Arctic Fibre strikes broadband deal with Alaskan firm
“A goal of delivering 100 megabits per second to every Alaskan by 2020”

This map shows the amended version of Arctic Fibre’s proposed cable route, as of November 2012, with a backbone line running along the eastern coast of Hudson Bay through Chisasibi to Montreal and New York. (IMAGE COURTESY OF ARCTIC FIBRE)
Arctic Fibre Inc., the company proposing to lay an undersea fibre optic cable from Tokyo to London through the Northwest Passage, announced Jan. 17 that they’ve reached a deal with an Alaskan firm that would provide at least five Alaskan communities with high speed broadband telecommunications.
Quintillion Networks LLC, based in Anchorage, would own undersea spurs connecting the Arctic Fibre backbone to Prudhoe Bay, Barrow, Wainwright, Nome and Kotzebue, extending its reach to about 26,500 people, Arctic Fibre said.
“This network would move Alaska substantially toward the… goal of delivering 100 megabits per second to every Alaskan by 2020 and could prove to be a real game changer for the state,” Susan Bell, of the Alaska state government’s Department of Commerce, Community and Economic Development, said in a news release.

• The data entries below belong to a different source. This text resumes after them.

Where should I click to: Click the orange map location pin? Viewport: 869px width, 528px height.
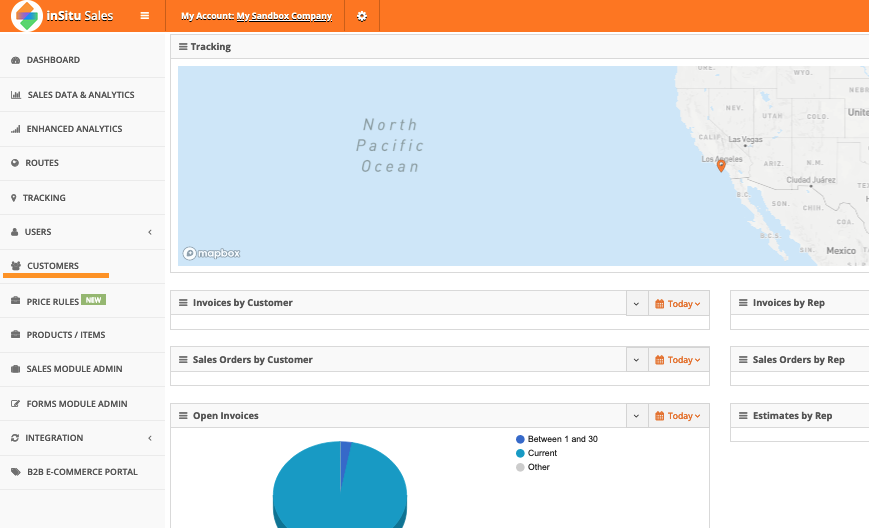click(721, 164)
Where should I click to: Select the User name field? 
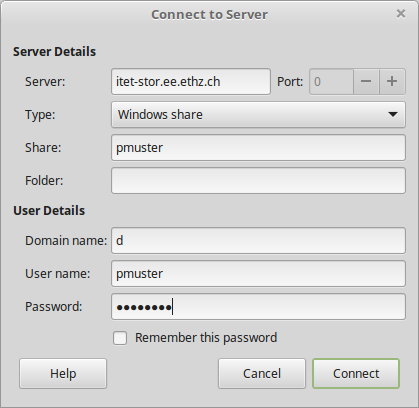click(x=258, y=274)
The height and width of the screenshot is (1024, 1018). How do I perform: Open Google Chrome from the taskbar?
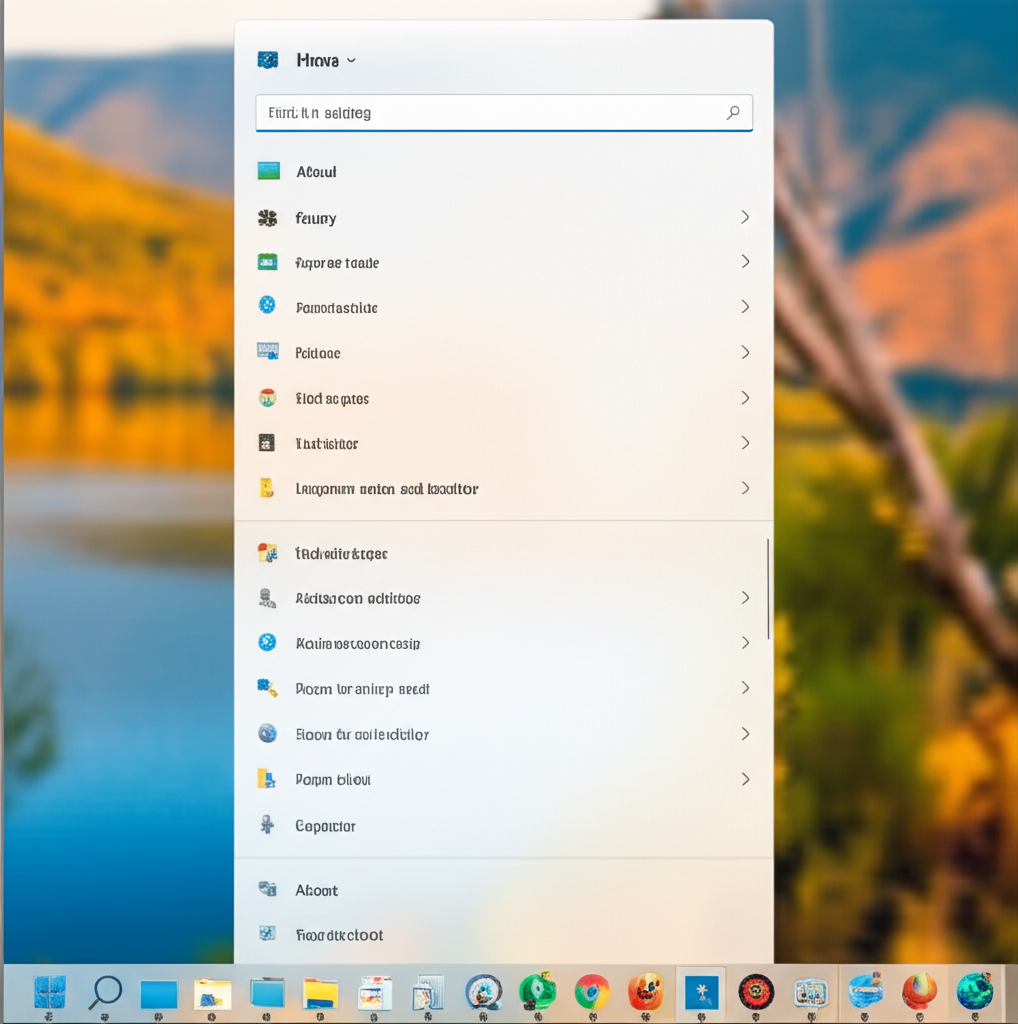coord(592,992)
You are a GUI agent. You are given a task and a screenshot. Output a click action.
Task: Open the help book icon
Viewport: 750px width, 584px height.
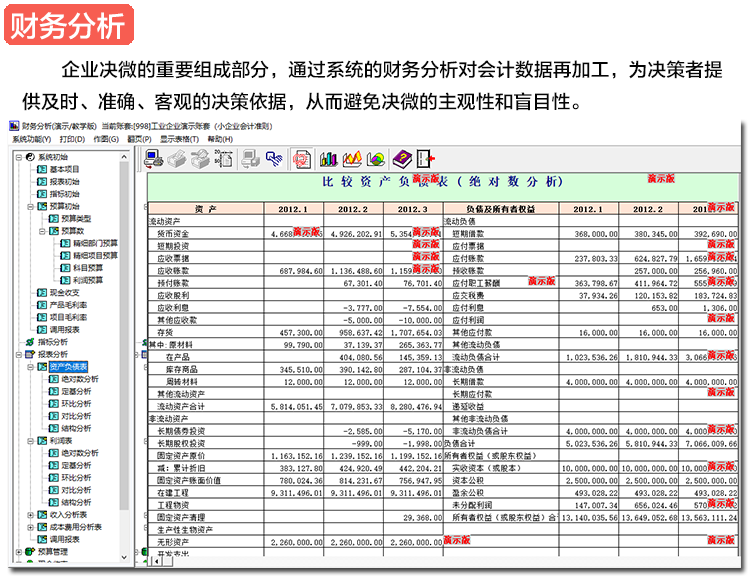tap(402, 158)
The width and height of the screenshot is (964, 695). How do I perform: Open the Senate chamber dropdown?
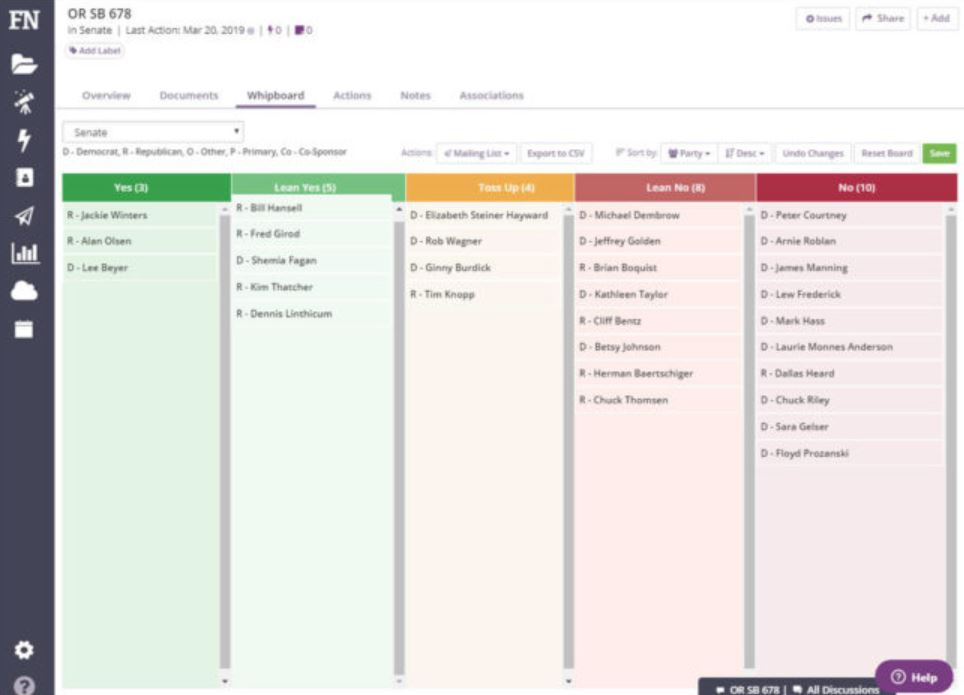pyautogui.click(x=150, y=131)
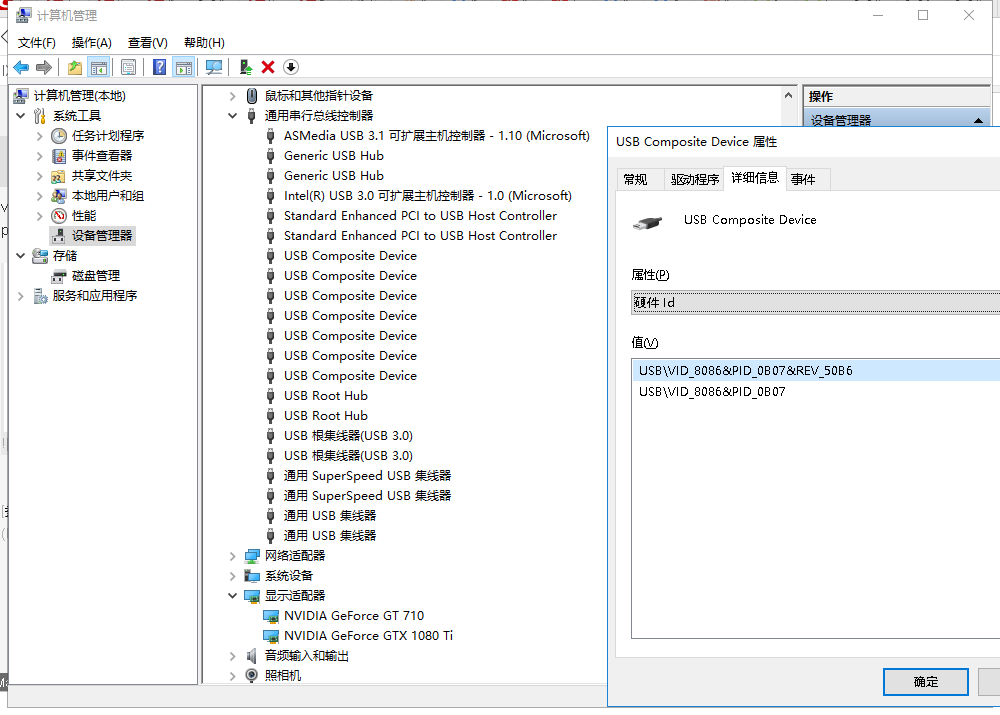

Arctic Fibre’s 15,167 kilometre cable would run through Nunavut waters, providing direct connections to Cape Dorset, Hall Beach, Igloolik, Taloyoak, Gjoa Haven, Cambridge Bay and Tuktoyaktuk.
“Arctic Fibre’s backbone network will reduce the cost of wholesale bandwidth by more than 85 per cent in the Canadian communities of Cambridge Bay, Gjoa Haven, Taloyoak, Igloolik, Hall Beach, Cape Dorset and Iqaluit,” the company said.
The backbone cable would be financed by sales to telecom retailers, especially in Asian countries like Japan, Korea and China.
This would automatically connect about 52 per cent of Nunavut’s population to cheap, high-speed fibre optic telecommunications, with no need for any subsidies from government.
To connect most other communities in Nunavut and elsewhere in the Canadian Arctic that are not adjacent to the backbone, the company proposes that government spend about $161 million on a system of spur lines.
Part of the backbone would run from around Cape Dorset to Kuujjuaraapik and Chisasibi, and from there through Montreal and New York City via terrestrial lines.
This would enable spur lines connecting Sanikiluaq and most Nunavik communities.